>> start Document
Implementing Blended Learning to Improve Student Learning
The advancements in technology have made learning more accessible than ever before allowing access to high-quality learning resources and communication to peers (Adams, Freeman, Giesinger, Hall, Cummins, and Yuhnke, 2016). Educators are challenged with seeking out ways to keep up with these changes while keeping 21st century learners engaged and increasing the level of student learning. One model that has been widely used in K-12 Education is blended learning. Schools have become interested in blended learning because research has shown that the combination of online learning with instruction is more beneficial together than each concept individually (Kellerer and Werth, 2013). Blended learning provides students with choices, which increases engagement and access to information online both in school and at home. Blended learning can be challenging to implement, but when properly implemented this model increases student learning allowing teachers to meet needs for 21st century students, and provide opportunities for students to work at their own pace through personalized learning.
>> end Document
>> start Data shown
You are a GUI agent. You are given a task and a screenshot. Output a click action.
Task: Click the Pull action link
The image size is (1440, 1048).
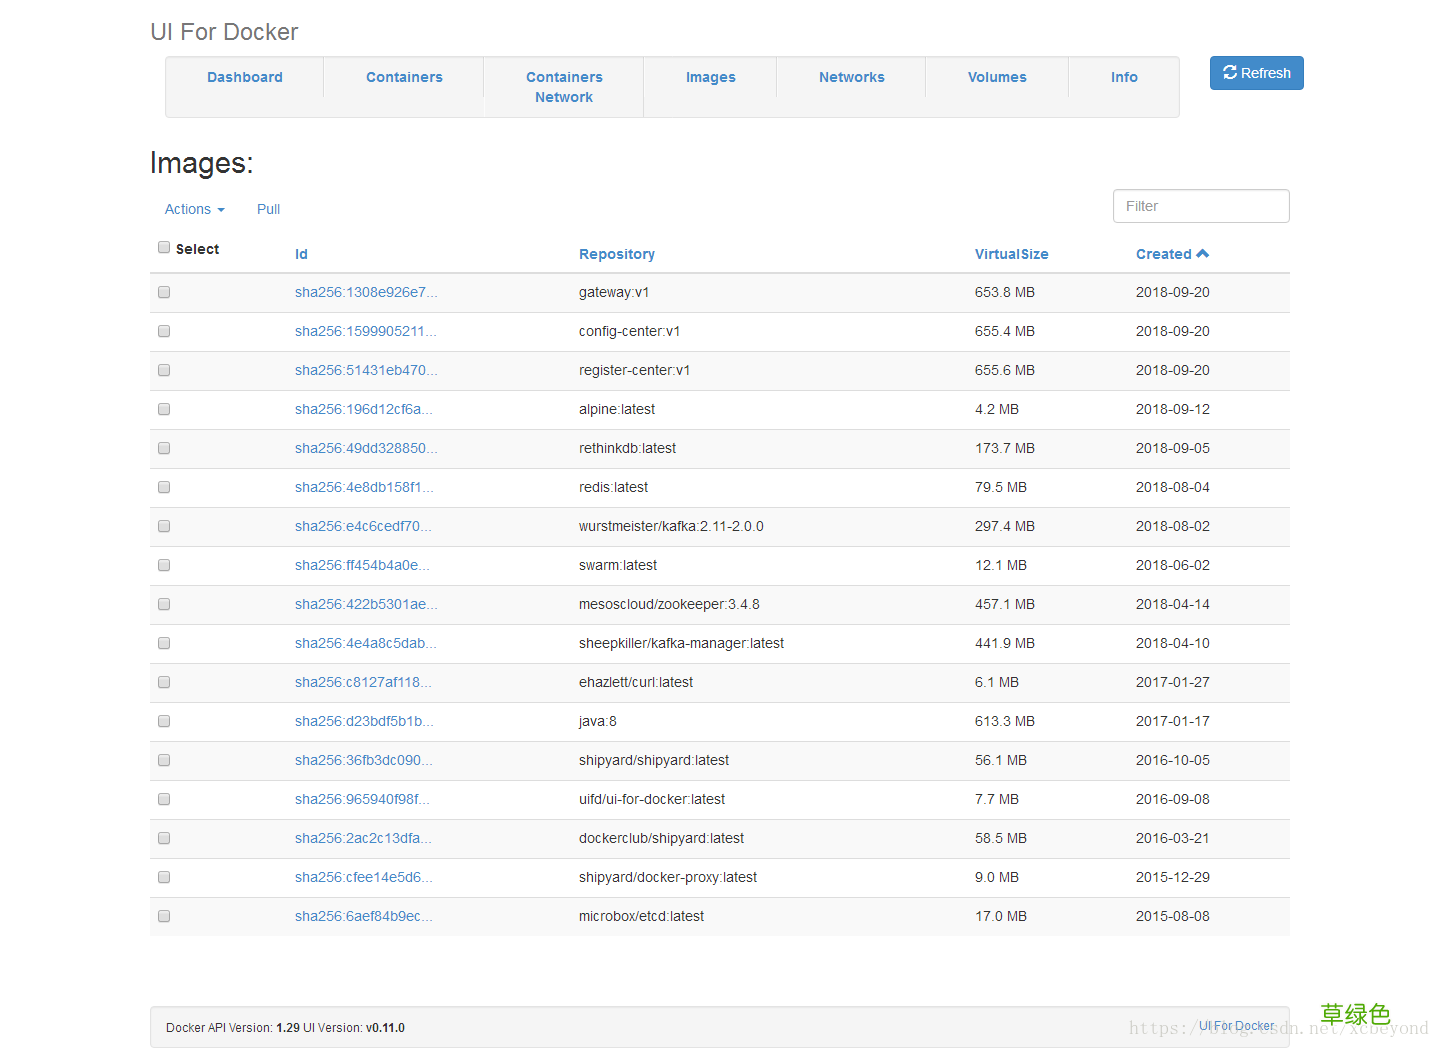point(268,209)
>> end Data shown
■ Written task:
Continue the passage on implementing blended learning, starting after its final sentence. The data have no connection to the passage on blended learning.

■ Output of the task:
Benefits of Blended Learning
Blended learning is a popular innovation taking the place of a traditional classroom. The idea is to combine the best of both concepts of online learning, and traditional teacher teaching (Clayton, Horn, & Staker, 2013). Blended learning allows for teachers to individualize student learning, increase the rigor, and monitor students’ progress. Through this model, students can participate in activities that are differentiated. These activities include; face to face, collaborative practice and online curriculum (Aspire Public Schools). The opportunities that blended learning provides increased student engagement and involvement. In addition, this model provides students access to online resources twenty-four hours a day, which extends the students’ learning to outside the classroom.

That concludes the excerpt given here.